El rajá se incorporó haciendo con la diestra un amistoso saludo hacia Toby y sus amigos, y volvió hacia el palacio seguido por sus ministros y escoltado por la guardia.

— Conviene que nos retiremos también nosotros -dijo Toby-. Esta noche daremos el gran golpe; triunfaremos o perderemos la vida. ¿Tienes algún plan, Indri?

— Sí; Bandhara dará el golpe mientras nosotros nos ocupamos del rajá. Él se limitará a dormir a los guardianes del Koh-i-noor.

— Apenas dado el golpe huiremos a toda velocidad.

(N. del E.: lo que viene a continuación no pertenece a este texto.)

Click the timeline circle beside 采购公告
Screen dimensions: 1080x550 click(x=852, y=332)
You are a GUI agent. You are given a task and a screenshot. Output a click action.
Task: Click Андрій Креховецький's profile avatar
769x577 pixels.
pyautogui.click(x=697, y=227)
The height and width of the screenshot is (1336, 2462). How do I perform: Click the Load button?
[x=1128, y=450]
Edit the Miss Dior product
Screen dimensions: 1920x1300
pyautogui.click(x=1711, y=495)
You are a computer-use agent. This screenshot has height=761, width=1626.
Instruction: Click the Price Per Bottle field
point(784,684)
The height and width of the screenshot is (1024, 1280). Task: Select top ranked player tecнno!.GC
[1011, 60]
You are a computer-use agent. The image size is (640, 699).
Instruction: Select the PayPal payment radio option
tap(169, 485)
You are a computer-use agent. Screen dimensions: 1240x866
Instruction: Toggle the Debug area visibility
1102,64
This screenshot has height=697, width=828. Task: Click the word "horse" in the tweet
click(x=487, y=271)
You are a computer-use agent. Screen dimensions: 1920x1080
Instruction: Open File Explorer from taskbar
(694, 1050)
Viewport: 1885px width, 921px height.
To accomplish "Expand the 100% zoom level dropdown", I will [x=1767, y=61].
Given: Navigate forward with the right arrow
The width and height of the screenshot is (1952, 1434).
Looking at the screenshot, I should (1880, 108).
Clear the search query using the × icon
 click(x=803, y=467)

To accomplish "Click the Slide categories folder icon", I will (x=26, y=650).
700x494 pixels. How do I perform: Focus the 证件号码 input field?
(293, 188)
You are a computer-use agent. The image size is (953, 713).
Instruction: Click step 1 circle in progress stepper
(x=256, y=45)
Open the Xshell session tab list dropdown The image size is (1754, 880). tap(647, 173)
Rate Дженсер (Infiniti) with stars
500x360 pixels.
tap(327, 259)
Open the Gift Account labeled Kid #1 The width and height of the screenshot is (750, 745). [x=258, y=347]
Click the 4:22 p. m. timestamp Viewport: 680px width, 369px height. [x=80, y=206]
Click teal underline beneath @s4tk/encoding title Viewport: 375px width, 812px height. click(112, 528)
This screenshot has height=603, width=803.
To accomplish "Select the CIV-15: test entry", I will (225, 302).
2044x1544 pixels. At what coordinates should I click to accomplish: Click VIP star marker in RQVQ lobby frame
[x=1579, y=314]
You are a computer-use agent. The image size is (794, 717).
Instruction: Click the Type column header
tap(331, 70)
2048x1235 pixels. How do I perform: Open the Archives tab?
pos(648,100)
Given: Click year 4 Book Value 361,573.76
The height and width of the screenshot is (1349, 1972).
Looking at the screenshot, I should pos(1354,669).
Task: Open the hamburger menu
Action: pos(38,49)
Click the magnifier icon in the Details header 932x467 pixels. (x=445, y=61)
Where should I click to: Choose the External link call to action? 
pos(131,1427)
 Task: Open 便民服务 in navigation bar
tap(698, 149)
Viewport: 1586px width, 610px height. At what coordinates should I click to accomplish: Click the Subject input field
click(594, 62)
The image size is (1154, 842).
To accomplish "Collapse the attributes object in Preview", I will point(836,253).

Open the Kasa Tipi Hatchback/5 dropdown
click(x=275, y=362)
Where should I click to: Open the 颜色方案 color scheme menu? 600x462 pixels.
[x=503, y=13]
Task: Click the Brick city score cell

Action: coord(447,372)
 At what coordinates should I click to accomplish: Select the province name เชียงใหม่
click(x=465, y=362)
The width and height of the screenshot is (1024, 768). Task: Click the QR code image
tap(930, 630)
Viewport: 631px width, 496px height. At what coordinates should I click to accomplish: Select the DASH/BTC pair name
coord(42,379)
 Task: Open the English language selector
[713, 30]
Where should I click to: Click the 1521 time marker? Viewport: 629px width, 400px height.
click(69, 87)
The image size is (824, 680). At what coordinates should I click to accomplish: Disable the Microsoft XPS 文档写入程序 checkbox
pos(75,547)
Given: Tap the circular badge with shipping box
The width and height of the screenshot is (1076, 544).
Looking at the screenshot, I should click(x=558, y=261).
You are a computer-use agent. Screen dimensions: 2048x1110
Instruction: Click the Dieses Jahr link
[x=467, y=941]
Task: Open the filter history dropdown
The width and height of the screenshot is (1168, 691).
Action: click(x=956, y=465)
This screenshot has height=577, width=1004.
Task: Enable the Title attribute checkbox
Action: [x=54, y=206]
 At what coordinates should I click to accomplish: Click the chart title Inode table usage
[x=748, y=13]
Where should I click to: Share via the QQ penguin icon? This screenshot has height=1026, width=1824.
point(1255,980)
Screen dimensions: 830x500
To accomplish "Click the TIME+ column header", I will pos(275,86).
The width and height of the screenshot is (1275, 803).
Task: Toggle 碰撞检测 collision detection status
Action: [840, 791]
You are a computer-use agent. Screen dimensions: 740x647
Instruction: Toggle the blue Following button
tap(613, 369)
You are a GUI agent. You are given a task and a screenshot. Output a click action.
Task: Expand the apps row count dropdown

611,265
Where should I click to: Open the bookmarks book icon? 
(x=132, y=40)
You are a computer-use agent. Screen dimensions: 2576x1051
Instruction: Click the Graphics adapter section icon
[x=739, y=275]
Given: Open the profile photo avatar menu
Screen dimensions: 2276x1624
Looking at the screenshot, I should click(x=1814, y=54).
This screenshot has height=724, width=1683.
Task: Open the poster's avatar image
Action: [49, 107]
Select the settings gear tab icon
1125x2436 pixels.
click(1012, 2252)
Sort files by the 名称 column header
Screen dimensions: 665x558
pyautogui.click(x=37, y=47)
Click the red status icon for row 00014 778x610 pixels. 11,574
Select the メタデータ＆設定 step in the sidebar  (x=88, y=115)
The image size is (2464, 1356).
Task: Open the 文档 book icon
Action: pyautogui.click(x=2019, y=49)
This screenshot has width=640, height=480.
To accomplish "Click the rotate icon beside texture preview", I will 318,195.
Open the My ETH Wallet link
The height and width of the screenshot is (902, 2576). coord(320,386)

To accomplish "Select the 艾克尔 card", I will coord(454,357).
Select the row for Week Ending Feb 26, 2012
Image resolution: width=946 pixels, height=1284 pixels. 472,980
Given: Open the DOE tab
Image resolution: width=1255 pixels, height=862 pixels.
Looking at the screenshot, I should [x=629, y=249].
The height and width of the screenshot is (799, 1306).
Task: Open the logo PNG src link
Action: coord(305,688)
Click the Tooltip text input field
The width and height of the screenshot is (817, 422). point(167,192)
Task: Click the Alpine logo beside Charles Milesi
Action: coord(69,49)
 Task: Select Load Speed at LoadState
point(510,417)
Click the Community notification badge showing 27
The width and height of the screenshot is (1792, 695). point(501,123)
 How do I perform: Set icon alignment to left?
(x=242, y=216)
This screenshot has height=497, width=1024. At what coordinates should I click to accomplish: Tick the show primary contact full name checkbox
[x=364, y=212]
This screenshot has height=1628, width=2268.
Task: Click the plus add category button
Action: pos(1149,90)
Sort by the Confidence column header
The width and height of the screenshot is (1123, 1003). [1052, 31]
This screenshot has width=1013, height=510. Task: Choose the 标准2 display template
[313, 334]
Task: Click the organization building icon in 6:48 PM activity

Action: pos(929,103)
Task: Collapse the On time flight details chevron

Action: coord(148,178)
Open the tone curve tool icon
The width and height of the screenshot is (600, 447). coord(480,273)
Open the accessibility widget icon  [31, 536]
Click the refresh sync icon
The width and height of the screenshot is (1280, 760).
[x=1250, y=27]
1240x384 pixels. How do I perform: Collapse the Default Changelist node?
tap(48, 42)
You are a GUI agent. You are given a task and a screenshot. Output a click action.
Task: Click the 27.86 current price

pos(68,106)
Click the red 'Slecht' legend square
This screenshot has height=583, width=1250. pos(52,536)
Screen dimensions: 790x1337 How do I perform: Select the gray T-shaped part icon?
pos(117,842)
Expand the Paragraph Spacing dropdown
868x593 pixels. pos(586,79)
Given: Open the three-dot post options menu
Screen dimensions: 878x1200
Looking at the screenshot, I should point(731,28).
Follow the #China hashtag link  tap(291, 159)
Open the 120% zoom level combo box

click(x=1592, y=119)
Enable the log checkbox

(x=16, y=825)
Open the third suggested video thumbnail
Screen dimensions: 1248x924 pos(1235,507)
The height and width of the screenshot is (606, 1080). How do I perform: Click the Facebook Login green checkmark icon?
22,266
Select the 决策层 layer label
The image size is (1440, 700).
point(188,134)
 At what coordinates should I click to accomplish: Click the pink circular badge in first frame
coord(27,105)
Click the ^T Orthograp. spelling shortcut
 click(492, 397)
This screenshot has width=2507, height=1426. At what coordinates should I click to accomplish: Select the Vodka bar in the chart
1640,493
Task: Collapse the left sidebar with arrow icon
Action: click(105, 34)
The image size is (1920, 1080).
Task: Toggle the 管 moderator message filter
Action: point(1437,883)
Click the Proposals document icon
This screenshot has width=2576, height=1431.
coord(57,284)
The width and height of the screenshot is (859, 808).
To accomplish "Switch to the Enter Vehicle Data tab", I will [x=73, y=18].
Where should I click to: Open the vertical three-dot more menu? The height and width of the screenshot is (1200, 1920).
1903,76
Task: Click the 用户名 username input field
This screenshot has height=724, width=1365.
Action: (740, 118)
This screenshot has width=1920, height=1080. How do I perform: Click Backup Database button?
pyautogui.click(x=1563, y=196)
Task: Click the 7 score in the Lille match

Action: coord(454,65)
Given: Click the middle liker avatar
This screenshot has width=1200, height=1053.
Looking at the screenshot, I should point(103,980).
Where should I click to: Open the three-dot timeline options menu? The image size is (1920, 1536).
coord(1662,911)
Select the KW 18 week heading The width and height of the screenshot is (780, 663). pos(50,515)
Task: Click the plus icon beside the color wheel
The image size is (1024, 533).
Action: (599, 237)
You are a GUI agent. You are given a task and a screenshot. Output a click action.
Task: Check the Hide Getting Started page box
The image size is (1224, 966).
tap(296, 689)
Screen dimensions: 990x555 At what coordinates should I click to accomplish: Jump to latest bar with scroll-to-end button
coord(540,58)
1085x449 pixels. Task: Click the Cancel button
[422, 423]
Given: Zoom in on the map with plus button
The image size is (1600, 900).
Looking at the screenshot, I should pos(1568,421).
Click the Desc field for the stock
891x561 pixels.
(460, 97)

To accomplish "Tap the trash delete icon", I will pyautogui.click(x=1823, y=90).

— Bangavady estará listo, y es un elefante que no se dejará alcanzar por la caballería del rajá. Una vez que hayamos salido del altiplano no tendremos nada que temer; en veinticuatro horas cruzaremos la frontera.

Cuando entraron en el bungalow encontraron a Dhundia dominado por una verdadera crisis nerviosa. Al verles les aseguró que había pasado todo el día buscándoles para comunicarles el mensaje del rajá.

— Supongo que habéis matado al rinoceronte que tantas molestias producía en la plantación de tu amigo -dijo a Toby con una ligera ironía en la voz.

— Cayó con el primer disparo -contestó imperturbable el cazador-. Le atravesé el cerebro de un balazo.

— Siempre tan buen tirador -murmuró el bribón con una sonrisa burlona jugueteándole en los labios-. ¿Y qué hacemos con la Montaña de Luz?

— Eso será esta noche -explicó Indri-. Estamos invitados por el rajá y aprovecharemos la fiesta para robar el diamante. ¿Vendrás con nosotros o te encargarás de preparar la fuga?

— Será mejor que me ocupe de Bangavady -contestó el traidor tras algunos instantes de reflexión, pensando que así tendría tiempo de avisar a Sitama.